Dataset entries
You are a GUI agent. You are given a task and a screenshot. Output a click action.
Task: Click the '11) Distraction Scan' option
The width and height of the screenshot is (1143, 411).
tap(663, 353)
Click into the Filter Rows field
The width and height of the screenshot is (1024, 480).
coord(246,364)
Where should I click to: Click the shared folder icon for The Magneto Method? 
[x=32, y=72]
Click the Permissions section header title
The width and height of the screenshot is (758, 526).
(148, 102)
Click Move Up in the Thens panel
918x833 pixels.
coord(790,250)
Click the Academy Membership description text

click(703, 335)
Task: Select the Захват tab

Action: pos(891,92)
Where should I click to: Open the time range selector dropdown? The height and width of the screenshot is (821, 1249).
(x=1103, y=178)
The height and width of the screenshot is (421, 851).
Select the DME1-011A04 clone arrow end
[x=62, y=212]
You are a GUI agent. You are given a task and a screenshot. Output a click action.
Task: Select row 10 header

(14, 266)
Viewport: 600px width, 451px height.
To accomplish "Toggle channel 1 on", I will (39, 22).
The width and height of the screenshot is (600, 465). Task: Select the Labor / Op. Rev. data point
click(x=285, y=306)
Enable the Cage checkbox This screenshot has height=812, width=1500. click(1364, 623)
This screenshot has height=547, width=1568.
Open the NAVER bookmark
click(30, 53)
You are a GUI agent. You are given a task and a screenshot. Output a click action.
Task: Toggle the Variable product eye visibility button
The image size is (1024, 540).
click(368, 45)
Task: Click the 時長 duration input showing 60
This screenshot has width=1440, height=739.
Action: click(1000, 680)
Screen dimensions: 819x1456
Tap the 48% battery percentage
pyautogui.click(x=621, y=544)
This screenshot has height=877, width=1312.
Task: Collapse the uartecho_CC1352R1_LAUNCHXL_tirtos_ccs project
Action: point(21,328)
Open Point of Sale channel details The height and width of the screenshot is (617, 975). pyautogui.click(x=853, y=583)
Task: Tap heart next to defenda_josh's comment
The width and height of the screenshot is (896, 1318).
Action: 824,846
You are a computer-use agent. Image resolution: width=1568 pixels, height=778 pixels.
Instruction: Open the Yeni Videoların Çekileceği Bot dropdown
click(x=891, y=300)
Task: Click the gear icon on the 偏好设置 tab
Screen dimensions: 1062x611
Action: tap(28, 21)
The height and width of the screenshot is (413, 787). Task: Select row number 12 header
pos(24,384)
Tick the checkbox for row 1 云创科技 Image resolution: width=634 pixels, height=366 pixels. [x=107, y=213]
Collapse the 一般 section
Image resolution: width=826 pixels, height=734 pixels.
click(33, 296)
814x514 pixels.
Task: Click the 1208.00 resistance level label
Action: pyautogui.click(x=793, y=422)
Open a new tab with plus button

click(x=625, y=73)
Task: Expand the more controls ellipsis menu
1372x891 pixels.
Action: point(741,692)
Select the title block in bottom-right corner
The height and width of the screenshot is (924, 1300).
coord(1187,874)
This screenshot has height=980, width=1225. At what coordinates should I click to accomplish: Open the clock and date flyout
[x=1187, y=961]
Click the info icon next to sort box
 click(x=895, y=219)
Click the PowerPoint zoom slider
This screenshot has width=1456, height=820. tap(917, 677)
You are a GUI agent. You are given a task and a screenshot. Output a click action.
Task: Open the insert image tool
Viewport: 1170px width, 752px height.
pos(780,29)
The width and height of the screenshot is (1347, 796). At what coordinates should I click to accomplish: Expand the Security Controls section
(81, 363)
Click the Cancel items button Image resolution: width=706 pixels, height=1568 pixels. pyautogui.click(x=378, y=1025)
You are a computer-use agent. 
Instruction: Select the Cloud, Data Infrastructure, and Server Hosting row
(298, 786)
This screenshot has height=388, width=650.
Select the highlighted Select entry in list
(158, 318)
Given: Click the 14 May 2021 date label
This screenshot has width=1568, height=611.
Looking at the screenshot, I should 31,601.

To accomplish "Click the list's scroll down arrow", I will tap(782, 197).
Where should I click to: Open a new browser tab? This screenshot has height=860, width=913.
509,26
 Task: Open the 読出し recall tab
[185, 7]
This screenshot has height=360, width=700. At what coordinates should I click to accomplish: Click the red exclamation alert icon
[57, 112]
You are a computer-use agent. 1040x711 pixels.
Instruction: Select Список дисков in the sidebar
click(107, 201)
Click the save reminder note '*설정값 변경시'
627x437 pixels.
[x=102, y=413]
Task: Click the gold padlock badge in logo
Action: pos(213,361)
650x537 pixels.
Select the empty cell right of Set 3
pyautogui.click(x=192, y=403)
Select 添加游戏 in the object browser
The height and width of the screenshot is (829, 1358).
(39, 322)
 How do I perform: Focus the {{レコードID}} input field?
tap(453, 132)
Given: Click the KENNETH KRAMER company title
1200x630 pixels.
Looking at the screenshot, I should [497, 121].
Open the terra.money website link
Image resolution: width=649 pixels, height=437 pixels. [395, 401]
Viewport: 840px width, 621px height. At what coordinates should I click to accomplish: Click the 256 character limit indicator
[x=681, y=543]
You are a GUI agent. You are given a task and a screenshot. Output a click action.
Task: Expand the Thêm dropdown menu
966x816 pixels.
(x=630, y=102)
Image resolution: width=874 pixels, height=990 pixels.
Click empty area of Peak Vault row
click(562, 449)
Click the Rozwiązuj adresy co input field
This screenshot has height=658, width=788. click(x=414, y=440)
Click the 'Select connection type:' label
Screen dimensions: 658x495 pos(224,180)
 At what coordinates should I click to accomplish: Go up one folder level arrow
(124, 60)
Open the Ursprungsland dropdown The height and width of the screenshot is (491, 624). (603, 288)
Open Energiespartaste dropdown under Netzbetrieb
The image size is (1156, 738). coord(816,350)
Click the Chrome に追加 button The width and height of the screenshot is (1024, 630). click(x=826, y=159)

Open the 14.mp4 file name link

**Work required**. Show the lines from the data above that contain the string "menu".

**Your response**.
Task: Expand the more controls ellipsis menu
Task: Expand the Thêm dropdown menu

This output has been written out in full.